__Your task__
Scan the data beneath this task and copy each line that includes "empty".

__Data for the task__
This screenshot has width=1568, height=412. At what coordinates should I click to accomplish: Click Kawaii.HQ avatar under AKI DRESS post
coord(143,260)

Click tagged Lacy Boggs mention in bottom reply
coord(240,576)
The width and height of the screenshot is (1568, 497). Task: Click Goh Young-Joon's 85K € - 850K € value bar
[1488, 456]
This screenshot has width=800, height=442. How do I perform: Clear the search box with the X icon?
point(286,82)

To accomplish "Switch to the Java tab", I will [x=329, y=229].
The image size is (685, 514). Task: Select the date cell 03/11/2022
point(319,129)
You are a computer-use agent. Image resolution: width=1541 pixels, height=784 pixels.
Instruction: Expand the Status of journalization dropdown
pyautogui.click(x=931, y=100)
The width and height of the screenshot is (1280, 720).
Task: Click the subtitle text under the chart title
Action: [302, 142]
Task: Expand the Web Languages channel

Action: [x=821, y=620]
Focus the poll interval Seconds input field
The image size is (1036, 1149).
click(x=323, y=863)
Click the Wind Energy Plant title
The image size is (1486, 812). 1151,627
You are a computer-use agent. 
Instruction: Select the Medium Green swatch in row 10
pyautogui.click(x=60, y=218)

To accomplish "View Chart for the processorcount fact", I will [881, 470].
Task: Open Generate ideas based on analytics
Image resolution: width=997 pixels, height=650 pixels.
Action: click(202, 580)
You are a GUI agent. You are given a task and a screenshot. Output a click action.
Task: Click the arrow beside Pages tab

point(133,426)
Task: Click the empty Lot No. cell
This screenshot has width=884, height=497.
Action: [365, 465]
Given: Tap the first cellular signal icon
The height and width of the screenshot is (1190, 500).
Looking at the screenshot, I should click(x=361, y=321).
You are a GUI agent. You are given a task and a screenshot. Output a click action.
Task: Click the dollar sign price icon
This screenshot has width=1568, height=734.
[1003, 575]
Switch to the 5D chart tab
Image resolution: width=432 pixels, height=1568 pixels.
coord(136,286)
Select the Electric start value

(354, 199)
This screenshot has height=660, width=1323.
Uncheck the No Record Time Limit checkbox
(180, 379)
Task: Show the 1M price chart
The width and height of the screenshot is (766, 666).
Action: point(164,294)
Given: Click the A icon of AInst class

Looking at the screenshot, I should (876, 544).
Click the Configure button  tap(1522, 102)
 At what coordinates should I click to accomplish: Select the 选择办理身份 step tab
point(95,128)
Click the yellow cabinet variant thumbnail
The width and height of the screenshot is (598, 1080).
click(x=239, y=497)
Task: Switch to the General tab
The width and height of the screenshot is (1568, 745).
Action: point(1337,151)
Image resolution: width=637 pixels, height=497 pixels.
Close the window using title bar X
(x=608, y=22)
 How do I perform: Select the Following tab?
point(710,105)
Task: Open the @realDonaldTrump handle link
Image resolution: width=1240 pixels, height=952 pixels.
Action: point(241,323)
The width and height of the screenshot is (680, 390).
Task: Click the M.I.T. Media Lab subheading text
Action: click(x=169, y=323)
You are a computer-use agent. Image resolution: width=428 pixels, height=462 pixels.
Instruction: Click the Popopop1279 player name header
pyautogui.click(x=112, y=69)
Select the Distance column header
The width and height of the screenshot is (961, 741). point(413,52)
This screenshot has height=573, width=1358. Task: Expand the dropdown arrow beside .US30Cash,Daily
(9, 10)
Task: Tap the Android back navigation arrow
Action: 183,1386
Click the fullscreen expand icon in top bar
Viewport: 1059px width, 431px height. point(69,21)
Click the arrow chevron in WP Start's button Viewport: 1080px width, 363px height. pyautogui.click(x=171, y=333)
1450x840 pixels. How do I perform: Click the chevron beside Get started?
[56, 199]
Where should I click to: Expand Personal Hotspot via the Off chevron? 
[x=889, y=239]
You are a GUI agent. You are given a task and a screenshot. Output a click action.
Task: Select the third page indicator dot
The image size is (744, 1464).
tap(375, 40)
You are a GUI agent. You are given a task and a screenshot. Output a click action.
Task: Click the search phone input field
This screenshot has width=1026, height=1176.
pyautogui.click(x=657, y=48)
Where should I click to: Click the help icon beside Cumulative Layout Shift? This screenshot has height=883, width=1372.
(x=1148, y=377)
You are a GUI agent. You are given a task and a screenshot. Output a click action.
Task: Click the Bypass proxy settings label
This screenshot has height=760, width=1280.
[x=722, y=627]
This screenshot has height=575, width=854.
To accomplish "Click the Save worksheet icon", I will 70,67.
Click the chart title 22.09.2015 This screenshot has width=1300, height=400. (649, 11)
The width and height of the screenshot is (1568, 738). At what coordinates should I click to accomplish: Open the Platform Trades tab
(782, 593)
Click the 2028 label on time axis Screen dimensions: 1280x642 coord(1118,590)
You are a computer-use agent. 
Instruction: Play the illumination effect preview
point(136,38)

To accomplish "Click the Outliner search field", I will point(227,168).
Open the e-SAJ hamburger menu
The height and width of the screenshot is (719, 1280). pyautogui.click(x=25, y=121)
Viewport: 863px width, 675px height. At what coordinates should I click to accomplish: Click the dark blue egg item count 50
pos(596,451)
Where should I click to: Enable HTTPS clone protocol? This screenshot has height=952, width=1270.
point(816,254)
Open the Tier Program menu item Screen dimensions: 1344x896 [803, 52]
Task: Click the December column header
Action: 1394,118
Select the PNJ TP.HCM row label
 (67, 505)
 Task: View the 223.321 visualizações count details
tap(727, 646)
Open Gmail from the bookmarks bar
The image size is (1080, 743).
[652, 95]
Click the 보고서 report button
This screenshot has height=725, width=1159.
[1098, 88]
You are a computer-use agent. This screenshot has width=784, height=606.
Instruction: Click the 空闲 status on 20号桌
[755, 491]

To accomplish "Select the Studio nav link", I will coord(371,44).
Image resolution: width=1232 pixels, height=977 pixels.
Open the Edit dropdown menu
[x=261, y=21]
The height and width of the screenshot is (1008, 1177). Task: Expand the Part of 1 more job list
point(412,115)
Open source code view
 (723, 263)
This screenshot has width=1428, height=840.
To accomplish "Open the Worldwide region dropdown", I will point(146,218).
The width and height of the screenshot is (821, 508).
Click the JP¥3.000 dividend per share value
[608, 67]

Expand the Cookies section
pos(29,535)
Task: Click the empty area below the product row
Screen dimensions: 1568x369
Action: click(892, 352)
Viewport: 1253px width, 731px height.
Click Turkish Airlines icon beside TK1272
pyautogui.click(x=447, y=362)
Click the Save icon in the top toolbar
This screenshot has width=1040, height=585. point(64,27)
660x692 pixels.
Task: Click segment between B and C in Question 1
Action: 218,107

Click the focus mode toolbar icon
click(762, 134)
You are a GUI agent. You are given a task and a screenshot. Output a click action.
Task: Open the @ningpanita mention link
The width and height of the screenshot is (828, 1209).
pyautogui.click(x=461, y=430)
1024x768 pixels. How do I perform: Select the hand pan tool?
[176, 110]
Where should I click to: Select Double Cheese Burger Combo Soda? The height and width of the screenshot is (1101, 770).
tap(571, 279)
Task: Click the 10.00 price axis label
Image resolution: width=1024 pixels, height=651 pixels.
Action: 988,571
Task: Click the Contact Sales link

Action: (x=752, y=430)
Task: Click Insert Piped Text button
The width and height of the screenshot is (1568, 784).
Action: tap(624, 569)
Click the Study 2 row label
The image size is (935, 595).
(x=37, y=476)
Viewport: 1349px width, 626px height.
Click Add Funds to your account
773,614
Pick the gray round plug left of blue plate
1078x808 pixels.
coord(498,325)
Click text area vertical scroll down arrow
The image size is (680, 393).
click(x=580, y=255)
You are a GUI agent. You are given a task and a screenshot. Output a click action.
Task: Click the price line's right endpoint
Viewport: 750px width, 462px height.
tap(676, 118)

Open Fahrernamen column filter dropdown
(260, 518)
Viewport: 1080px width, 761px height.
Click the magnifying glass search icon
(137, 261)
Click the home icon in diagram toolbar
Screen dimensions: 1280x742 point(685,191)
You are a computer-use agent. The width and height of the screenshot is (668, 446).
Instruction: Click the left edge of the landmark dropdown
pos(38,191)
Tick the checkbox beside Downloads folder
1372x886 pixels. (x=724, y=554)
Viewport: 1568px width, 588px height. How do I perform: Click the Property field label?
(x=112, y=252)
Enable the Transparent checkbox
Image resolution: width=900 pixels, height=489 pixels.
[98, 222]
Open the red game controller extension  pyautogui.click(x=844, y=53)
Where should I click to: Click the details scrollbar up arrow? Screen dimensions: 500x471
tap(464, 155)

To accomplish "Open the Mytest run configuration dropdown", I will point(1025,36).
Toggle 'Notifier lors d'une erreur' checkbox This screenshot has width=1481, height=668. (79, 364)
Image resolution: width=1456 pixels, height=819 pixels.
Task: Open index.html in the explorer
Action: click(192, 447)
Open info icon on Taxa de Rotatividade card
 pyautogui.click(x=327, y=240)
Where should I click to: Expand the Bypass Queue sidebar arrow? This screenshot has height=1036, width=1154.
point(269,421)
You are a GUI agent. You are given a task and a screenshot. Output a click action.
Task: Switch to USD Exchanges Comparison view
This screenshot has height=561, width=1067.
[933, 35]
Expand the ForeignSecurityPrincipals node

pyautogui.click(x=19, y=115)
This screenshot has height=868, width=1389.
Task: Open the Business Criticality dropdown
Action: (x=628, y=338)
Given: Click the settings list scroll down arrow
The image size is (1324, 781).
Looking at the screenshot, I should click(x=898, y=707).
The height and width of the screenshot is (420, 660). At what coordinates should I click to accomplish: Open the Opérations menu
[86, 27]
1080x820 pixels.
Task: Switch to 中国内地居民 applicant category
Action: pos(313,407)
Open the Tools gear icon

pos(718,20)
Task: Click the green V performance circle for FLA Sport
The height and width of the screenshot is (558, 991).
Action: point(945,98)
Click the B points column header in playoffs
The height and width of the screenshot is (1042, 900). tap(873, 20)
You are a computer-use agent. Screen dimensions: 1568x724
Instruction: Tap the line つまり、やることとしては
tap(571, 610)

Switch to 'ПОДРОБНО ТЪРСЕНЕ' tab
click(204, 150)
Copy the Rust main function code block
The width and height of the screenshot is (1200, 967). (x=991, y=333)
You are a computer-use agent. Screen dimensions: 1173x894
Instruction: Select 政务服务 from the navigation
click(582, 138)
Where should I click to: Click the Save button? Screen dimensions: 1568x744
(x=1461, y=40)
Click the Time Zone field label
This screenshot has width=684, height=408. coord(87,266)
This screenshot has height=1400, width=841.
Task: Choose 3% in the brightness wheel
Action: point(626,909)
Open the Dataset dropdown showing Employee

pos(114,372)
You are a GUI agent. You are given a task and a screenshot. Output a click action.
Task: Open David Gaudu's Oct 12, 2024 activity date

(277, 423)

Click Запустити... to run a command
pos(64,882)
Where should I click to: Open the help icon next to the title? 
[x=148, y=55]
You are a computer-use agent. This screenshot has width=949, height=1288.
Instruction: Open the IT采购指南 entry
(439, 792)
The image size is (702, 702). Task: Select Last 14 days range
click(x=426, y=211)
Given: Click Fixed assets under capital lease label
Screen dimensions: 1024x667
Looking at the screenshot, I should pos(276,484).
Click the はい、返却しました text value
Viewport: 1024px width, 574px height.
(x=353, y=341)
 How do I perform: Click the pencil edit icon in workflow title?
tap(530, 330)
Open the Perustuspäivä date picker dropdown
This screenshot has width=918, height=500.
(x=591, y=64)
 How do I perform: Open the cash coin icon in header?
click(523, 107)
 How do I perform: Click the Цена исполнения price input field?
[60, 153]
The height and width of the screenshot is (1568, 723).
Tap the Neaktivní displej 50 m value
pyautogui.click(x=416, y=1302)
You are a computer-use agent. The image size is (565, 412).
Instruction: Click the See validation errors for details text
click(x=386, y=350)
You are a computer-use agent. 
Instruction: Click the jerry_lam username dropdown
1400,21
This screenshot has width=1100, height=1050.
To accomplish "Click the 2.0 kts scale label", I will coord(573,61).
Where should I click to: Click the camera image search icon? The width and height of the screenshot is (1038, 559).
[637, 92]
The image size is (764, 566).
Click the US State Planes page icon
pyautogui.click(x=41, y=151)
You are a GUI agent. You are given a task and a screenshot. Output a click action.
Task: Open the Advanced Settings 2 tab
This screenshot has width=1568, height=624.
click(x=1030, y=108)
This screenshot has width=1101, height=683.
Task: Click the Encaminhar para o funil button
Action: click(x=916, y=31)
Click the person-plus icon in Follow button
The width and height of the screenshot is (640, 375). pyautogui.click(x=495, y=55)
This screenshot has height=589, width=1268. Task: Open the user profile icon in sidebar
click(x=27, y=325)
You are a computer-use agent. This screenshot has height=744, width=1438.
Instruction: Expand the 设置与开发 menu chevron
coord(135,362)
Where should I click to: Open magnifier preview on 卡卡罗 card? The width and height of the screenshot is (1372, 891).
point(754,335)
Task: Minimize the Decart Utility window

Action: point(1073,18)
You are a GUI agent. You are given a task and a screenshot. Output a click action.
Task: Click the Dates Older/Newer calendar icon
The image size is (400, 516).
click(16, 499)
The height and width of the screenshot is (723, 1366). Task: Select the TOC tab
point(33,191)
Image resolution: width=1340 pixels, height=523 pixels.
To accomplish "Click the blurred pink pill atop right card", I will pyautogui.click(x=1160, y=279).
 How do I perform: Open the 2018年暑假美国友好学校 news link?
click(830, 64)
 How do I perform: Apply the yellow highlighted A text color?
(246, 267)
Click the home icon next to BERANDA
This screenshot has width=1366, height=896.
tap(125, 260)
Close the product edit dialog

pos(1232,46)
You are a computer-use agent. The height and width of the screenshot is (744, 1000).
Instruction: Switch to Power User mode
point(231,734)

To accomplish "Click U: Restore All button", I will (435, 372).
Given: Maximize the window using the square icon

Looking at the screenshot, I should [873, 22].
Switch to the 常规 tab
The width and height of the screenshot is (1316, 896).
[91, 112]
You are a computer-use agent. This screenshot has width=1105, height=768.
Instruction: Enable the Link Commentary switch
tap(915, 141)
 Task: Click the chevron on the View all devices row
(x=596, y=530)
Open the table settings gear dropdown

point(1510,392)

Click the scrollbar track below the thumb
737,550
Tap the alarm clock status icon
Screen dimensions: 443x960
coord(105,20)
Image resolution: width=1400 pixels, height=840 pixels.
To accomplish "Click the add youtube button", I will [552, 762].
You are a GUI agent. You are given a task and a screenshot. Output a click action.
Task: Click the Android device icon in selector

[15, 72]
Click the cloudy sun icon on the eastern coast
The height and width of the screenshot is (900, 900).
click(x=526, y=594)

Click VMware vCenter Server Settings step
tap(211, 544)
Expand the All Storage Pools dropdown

__Result__
Task: Click the empty Lot No. cell
Task: Click the empty area below the product row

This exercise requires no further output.